▸ Task brief
The answer must be every line of the records below that holds the word "Specifikationer".

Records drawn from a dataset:
********************
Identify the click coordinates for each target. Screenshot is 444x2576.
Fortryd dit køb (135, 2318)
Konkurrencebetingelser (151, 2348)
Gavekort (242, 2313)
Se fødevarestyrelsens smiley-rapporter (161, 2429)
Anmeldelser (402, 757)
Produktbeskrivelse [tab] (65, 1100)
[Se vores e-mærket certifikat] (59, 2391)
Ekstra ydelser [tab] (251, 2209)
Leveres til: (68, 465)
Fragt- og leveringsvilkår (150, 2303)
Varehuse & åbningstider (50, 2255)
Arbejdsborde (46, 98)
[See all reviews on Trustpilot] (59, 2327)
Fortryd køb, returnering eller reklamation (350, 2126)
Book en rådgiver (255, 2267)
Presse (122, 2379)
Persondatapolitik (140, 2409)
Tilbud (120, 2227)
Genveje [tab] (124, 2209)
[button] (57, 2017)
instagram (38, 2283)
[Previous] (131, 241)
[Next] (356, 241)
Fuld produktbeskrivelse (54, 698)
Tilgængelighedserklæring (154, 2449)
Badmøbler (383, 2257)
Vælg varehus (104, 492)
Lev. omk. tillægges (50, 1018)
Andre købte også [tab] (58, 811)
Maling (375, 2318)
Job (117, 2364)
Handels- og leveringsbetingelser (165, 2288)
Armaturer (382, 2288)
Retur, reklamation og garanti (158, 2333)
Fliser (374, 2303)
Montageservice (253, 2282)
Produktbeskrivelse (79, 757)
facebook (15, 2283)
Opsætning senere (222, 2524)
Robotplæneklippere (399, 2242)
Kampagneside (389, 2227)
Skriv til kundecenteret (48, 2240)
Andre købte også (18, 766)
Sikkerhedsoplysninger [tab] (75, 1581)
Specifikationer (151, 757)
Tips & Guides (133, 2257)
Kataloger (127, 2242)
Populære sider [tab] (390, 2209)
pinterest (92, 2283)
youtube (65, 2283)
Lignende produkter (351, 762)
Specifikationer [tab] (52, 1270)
********************
▸ Answer section
Specifikationer (151, 757)
Specifikationer [tab] (52, 1270)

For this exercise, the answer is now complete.